### RECORDS FOR THE EXERCISE
------

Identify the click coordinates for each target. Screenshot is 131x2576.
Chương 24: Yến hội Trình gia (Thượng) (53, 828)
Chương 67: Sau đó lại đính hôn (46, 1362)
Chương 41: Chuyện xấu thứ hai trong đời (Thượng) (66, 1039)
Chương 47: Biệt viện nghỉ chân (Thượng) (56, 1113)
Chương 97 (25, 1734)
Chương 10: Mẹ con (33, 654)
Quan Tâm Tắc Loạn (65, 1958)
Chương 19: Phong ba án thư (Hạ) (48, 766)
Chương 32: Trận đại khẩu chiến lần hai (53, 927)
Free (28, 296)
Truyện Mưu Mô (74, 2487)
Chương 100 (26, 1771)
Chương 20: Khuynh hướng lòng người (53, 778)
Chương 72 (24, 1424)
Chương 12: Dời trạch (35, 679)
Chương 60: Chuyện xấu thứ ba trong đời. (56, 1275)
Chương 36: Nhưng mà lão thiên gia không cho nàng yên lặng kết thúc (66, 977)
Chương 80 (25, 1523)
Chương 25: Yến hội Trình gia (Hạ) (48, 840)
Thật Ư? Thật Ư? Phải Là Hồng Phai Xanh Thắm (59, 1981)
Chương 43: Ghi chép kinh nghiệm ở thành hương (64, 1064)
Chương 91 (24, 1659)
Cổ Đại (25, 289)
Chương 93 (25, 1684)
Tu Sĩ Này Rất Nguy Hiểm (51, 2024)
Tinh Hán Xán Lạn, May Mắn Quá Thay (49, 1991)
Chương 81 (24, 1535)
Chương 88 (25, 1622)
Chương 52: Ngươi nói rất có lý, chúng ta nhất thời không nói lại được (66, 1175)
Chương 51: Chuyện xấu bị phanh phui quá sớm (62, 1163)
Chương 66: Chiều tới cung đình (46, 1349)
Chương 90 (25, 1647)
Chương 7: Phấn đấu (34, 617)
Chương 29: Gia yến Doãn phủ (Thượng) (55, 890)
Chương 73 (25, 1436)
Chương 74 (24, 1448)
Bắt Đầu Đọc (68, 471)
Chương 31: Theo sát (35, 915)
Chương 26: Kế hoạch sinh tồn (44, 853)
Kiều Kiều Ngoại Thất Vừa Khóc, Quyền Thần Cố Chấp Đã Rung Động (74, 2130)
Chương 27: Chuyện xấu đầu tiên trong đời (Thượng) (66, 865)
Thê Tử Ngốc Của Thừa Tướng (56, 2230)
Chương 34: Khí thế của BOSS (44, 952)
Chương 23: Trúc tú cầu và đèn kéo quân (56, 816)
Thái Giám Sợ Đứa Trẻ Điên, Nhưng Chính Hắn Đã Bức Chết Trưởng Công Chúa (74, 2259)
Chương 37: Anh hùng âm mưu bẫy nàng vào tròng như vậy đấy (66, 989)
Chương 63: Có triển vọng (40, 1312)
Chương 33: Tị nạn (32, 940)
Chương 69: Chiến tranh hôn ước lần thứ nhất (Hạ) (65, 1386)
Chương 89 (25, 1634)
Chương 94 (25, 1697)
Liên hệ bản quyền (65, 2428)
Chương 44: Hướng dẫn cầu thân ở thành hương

------

### WORK TASK
All of the records above are to be printed again exactly as they appear.

### WRITTEN RESPONSE
Identify the click coordinates for each target. Screenshot is 131x2576.
Chương 24: Yến hội Trình gia (Thượng) (53, 828)
Chương 67: Sau đó lại đính hôn (46, 1362)
Chương 41: Chuyện xấu thứ hai trong đời (Thượng) (66, 1039)
Chương 47: Biệt viện nghỉ chân (Thượng) (56, 1113)
Chương 97 (25, 1734)
Chương 10: Mẹ con (33, 654)
Quan Tâm Tắc Loạn (65, 1958)
Chương 19: Phong ba án thư (Hạ) (48, 766)
Chương 32: Trận đại khẩu chiến lần hai (53, 927)
Free (28, 296)
Truyện Mưu Mô (74, 2487)
Chương 100 (26, 1771)
Chương 20: Khuynh hướng lòng người (53, 778)
Chương 72 (24, 1424)
Chương 12: Dời trạch (35, 679)
Chương 60: Chuyện xấu thứ ba trong đời. (56, 1275)
Chương 36: Nhưng mà lão thiên gia không cho nàng yên lặng kết thúc (66, 977)
Chương 80 (25, 1523)
Chương 25: Yến hội Trình gia (Hạ) (48, 840)
Thật Ư? Thật Ư? Phải Là Hồng Phai Xanh Thắm (59, 1981)
Chương 43: Ghi chép kinh nghiệm ở thành hương (64, 1064)
Chương 91 (24, 1659)
Cổ Đại (25, 289)
Chương 93 (25, 1684)
Tu Sĩ Này Rất Nguy Hiểm (51, 2024)
Tinh Hán Xán Lạn, May Mắn Quá Thay (49, 1991)
Chương 81 (24, 1535)
Chương 88 (25, 1622)
Chương 52: Ngươi nói rất có lý, chúng ta nhất thời không nói lại được (66, 1175)
Chương 51: Chuyện xấu bị phanh phui quá sớm (62, 1163)
Chương 66: Chiều tới cung đình (46, 1349)
Chương 90 (25, 1647)
Chương 7: Phấn đấu (34, 617)
Chương 29: Gia yến Doãn phủ (Thượng) (55, 890)
Chương 73 (25, 1436)
Chương 74 (24, 1448)
Bắt Đầu Đọc (68, 471)
Chương 31: Theo sát (35, 915)
Chương 26: Kế hoạch sinh tồn (44, 853)
Kiều Kiều Ngoại Thất Vừa Khóc, Quyền Thần Cố Chấp Đã Rung Động (74, 2130)
Chương 27: Chuyện xấu đầu tiên trong đời (Thượng) (66, 865)
Thê Tử Ngốc Của Thừa Tướng (56, 2230)
Chương 34: Khí thế của BOSS (44, 952)
Chương 23: Trúc tú cầu và đèn kéo quân (56, 816)
Thái Giám Sợ Đứa Trẻ Điên, Nhưng Chính Hắn Đã Bức Chết Trưởng Công Chúa (74, 2259)
Chương 37: Anh hùng âm mưu bẫy nàng vào tròng như vậy đấy (66, 989)
Chương 63: Có triển vọng (40, 1312)
Chương 33: Tị nạn (32, 940)
Chương 69: Chiến tranh hôn ước lần thứ nhất (Hạ) (65, 1386)
Chương 89 (25, 1634)
Chương 94 (25, 1697)
Liên hệ bản quyền (65, 2428)
Chương 44: Hướng dẫn cầu thân ở thành hương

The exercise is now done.